● **Instructions for the task**
Your job with the data below: print everything from the line that holds "Presencia avanzada en internet (145, 1948)" down to the line that holds "Why Games Like", ends included, exactly, and nothing else.

▼

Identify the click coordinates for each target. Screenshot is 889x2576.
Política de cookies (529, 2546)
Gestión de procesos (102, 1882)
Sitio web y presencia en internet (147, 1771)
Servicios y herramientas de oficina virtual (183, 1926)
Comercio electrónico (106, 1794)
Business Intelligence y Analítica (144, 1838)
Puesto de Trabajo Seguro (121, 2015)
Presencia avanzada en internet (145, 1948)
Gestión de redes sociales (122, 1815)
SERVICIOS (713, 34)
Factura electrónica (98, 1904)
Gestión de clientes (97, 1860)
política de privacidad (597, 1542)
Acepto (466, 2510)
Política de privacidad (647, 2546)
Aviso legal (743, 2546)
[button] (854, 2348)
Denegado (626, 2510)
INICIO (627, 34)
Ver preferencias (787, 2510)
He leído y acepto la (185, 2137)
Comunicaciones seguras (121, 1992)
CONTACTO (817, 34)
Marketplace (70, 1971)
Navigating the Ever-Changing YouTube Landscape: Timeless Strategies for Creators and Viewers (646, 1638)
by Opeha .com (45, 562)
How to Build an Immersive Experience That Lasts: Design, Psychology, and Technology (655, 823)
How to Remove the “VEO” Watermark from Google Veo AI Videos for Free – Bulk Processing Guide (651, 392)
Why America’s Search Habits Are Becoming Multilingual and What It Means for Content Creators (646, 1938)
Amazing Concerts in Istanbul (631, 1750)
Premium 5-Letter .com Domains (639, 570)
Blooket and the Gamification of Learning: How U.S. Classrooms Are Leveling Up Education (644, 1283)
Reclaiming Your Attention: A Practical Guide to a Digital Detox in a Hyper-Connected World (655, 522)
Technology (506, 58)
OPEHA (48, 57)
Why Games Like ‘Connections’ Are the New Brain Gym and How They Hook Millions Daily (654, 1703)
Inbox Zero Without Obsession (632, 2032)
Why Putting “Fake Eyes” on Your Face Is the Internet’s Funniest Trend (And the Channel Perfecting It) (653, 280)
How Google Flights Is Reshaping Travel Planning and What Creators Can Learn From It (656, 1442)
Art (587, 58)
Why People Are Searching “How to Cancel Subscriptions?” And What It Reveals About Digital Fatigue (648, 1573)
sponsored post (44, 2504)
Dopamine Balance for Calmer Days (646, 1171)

▲

● **Response to the exercise**
Presencia avanzada en internet (145, 1948)
Gestión de redes sociales (122, 1815)
SERVICIOS (713, 34)
Factura electrónica (98, 1904)
Gestión de clientes (97, 1860)
política de privacidad (597, 1542)
Acepto (466, 2510)
Política de privacidad (647, 2546)
Aviso legal (743, 2546)
[button] (854, 2348)
Denegado (626, 2510)
INICIO (627, 34)
Ver preferencias (787, 2510)
He leído y acepto la (185, 2137)
Comunicaciones seguras (121, 1992)
CONTACTO (817, 34)
Marketplace (70, 1971)
Navigating the Ever-Changing YouTube Landscape: Timeless Strategies for Creators and Viewers (646, 1638)
by Opeha .com (45, 562)
How to Build an Immersive Experience That Lasts: Design, Psychology, and Technology (655, 823)
How to Remove the “VEO” Watermark from Google Veo AI Videos for Free – Bulk Processing Guide (651, 392)
Why America’s Search Habits Are Becoming Multilingual and What It Means for Content Creators (646, 1938)
Amazing Concerts in Istanbul (631, 1750)
Premium 5-Letter .com Domains (639, 570)
Blooket and the Gamification of Learning: How U.S. Classrooms Are Leveling Up Education (644, 1283)
Reclaiming Your Attention: A Practical Guide to a Digital Detox in a Hyper-Connected World (655, 522)
Technology (506, 58)
OPEHA (48, 57)
Why Games Like ‘Connections’ Are the New Brain Gym and How They Hook Millions Daily (654, 1703)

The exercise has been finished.